** begin Given data **

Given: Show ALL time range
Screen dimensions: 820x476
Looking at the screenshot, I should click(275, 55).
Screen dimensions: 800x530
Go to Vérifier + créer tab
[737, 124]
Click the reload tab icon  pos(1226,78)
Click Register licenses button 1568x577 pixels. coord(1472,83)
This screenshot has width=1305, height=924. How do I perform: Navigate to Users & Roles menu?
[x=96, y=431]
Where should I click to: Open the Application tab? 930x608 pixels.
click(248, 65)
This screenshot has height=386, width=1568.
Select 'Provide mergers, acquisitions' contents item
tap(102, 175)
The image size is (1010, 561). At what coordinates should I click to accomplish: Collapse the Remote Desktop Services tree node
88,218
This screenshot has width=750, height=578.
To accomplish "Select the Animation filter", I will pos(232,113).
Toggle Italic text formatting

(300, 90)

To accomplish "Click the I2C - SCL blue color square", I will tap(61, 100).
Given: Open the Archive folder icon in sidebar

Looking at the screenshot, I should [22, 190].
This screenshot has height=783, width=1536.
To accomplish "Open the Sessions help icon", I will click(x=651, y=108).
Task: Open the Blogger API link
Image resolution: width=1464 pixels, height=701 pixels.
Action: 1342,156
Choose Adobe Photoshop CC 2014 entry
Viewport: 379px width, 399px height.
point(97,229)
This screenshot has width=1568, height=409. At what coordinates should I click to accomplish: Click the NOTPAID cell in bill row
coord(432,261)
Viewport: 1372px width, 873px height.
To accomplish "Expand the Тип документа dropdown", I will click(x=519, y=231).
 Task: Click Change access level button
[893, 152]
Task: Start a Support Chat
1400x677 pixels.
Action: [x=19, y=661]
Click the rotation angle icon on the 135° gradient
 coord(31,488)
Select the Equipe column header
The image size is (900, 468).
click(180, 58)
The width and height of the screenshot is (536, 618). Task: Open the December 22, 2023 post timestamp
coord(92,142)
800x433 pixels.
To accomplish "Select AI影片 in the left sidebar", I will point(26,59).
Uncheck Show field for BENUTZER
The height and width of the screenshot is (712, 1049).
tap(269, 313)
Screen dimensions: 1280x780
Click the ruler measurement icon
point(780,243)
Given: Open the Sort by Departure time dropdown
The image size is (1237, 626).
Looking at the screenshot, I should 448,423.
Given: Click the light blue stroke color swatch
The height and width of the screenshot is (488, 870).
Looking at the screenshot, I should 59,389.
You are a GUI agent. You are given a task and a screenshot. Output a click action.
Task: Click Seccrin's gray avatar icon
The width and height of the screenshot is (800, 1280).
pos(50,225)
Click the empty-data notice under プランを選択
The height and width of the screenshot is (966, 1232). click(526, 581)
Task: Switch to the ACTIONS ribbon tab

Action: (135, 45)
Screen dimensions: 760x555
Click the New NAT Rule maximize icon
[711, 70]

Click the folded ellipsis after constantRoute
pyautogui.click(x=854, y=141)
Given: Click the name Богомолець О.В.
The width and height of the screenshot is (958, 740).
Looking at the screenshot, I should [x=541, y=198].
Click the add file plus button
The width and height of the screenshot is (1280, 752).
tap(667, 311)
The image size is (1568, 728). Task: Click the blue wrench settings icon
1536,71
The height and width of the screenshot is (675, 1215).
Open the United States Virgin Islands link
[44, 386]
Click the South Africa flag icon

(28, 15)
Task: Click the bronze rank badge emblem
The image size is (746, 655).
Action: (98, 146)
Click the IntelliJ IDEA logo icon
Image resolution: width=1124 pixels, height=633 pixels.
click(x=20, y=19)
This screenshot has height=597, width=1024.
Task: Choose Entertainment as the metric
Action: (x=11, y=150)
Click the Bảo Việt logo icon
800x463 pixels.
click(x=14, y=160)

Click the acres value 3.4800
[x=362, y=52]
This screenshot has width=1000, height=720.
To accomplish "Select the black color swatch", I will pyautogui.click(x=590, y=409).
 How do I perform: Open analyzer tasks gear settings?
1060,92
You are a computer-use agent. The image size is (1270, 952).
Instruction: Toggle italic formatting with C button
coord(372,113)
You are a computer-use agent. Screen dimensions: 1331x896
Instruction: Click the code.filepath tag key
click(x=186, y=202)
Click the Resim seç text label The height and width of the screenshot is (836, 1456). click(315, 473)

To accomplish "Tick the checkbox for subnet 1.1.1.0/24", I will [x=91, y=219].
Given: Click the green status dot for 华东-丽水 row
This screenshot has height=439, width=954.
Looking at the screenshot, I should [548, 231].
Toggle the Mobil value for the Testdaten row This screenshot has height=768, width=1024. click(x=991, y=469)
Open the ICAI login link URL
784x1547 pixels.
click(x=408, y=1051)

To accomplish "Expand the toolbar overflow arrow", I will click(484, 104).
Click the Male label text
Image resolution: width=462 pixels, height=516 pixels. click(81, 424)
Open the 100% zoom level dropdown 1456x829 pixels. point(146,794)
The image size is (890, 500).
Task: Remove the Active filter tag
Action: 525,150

** end Given data **

**What the task requires:**
Recast every line of the listing above as a JSON list of strings, one string per line, omitting blank lines.

**Written reply:**
[
  "Given: Show ALL time range",
  "Screen dimensions: 820x476",
  "Looking at the screenshot, I should click(275, 55).",
  "Screen dimensions: 800x530",
  "Go to Vérifier + créer tab",
  "[737, 124]",
  "Click the reload tab icon  pos(1226,78)",
  "Click Register licenses button 1568x577 pixels. coord(1472,83)",
  "This screenshot has width=1305, height=924. How do I perform: Navigate to Users & Roles menu?",
  "[x=96, y=431]",
  "Where should I click to: Open the Application tab? 930x608 pixels.",
  "click(248, 65)",
  "This screenshot has height=386, width=1568.",
  "Select 'Provide mergers, acquisitions' contents item",
  "tap(102, 175)",
  "The image size is (1010, 561). At what coordinates should I click to accomplish: Collapse the Remote Desktop Services tree node",
  "88,218",
  "This screenshot has width=750, height=578.",
  "To accomplish \"Select the Animation filter\", I will pos(232,113).",
  "Toggle Italic text formatting",
  "(300, 90)",
  "To accomplish \"Click the I2C - SCL blue color square\", I will tap(61, 100).",
  "Given: Open the Archive folder icon in sidebar",
  "Looking at the screenshot, I should [22, 190].",
  "This screenshot has height=783, width=1536.",
  "To accomplish \"Open the Sessions help icon\", I will click(x=651, y=108).",
  "Task: Open the Blogger API link",
  "Image resolution: width=1464 pixels, height=701 pixels.",
  "Action: 1342,156",
  "Choose Adobe Photoshop CC 2014 entry",
  "Viewport: 379px width, 399px height.",
  "point(97,229)",
  "This screenshot has width=1568, height=409. At what coordinates should I click to accomplish: Click the NOTPAID cell in bill row",
  "coord(432,261)",
  "Viewport: 1372px width, 873px height.",
  "To accomplish \"Expand the Тип документа dropdown\", I will click(x=519, y=231).",
  " Task: Click Change access level button",
  "[893, 152]",
  "Task: Start a Support Chat",
  "1400x677 pixels.",
  "Action: [x=19, y=661]",
  "Click the rotation angle icon on the 135° gradient",
  " coord(31,488)",
  "Select the Equipe column header",
  "The image size is (900, 468).",
  "click(180, 58)",
  "The width and height of the screenshot is (536, 618). Task: Open the December 22, 2023 post timestamp",
  "coord(92,142)",
  "800x433 pixels.",
  "To accomplish \"Select AI影片 in the left sidebar\", I will point(26,59).",
  "Uncheck Show field for BENUTZER",
  "The height and width of the screenshot is (712, 1049).",
  "tap(269, 313)",
  "Screen dimensions: 1280x780",
  "Click the ruler measurement icon",
  "point(780,243)",
  "Given: Open the Sort by Departure time dropdown",
  "The image size is (1237, 626).",
  "Looking at the screenshot, I should 448,423.",
  "Given: Click the light blue stroke color swatch",
  "The height and width of the screenshot is (488, 870).",
  "Looking at the screenshot, I should 59,389.",
  "You are a GUI agent. You are given a task and a screenshot. Output a click action.",
  "Task: Click Seccrin's gray avatar icon",
  "The width and height of the screenshot is (800, 1280).",
  "pos(50,225)",
  "Click the empty-data notice under プランを選択",
  "The height and width of the screenshot is (966, 1232). click(526, 581)",
  "Task: Switch to the ACTIONS ribbon tab",
  "Action: (135, 45)",
  "Screen dimensions: 760x555",
  "Click the New NAT Rule maximize icon",
  "[711, 70]",
  "Click the folded ellipsis after constantRoute",
  "pyautogui.click(x=854, y=141)",
  "Given: Click the name Богомолець О.В.",
  "The width and height of the screenshot is (958, 740).",
  "Looking at the screenshot, I should [x=541, y=198].",
  "Click the add file plus button",
  "The width and height of the screenshot is (1280, 752).",
  "tap(667, 311)",
  "The image size is (1568, 728). Task: Click the blue wrench settings icon",
  "1536,71",
  "The height and width of the screenshot is (675, 1215).",
  "Open the United States Virgin Islands link",
  "[44, 386]",
  "Click the South Africa flag icon",
  "(28, 15)",
  "Task: Click the bronze rank badge emblem",
  "The image size is (746, 655).",
  "Action: (98, 146)",
  "Click the IntelliJ IDEA logo icon",
  "Image resolution: width=1124 pixels, height=633 pixels.",
  "click(x=20, y=19)",
  "This screenshot has height=597, width=1024.",
  "Task: Choose Entertainment as the metric",
  "Action: (x=11, y=150)",
  "Click the Bảo Việt logo icon",
  "800x463 pixels.",
  "click(x=14, y=160)",
  "Click the acres value 3.4800",
  "[x=362, y=52]",
  "This screenshot has width=1000, height=720.",
  "To accomplish \"Select the black color swatch\", I will pyautogui.click(x=590, y=409).",
  " How do I perform: Open analyzer tasks gear settings?",
  "1060,92",
  "You are a computer-use agent. The image size is (1270, 952).",
  "Instruction: Toggle italic formatting with C button",
  "coord(372,113)",
  "You are a computer-use agent. Screen dimensions: 1331x896",
  "Instruction: Click the code.filepath tag key",
  "click(x=186, y=202)",
  "Click the Resim seç text label The height and width of the screenshot is (836, 1456). click(315, 473)",
  "To accomplish \"Tick the checkbox for subnet 1.1.1.0/24\", I will [x=91, y=219].",
  "Given: Click the green status dot for 华东-丽水 row",
  "This screenshot has height=439, width=954.",
  "Looking at the screenshot, I should [548, 231].",
  "Toggle the Mobil value for the Testdaten row This screenshot has height=768, width=1024. click(x=991, y=469)",
  "Open the ICAI login link URL",
  "784x1547 pixels.",
  "click(x=408, y=1051)",
  "To accomplish \"Expand the toolbar overflow arrow\", I will click(484, 104).",
  "Click the Male label text",
  "Image resolution: width=462 pixels, height=516 pixels. click(81, 424)",
  "Open the 100% zoom level dropdown 1456x829 pixels. point(146,794)",
  "The image size is (890, 500).",
  "Task: Remove the Active filter tag",
  "Action: 525,150"
]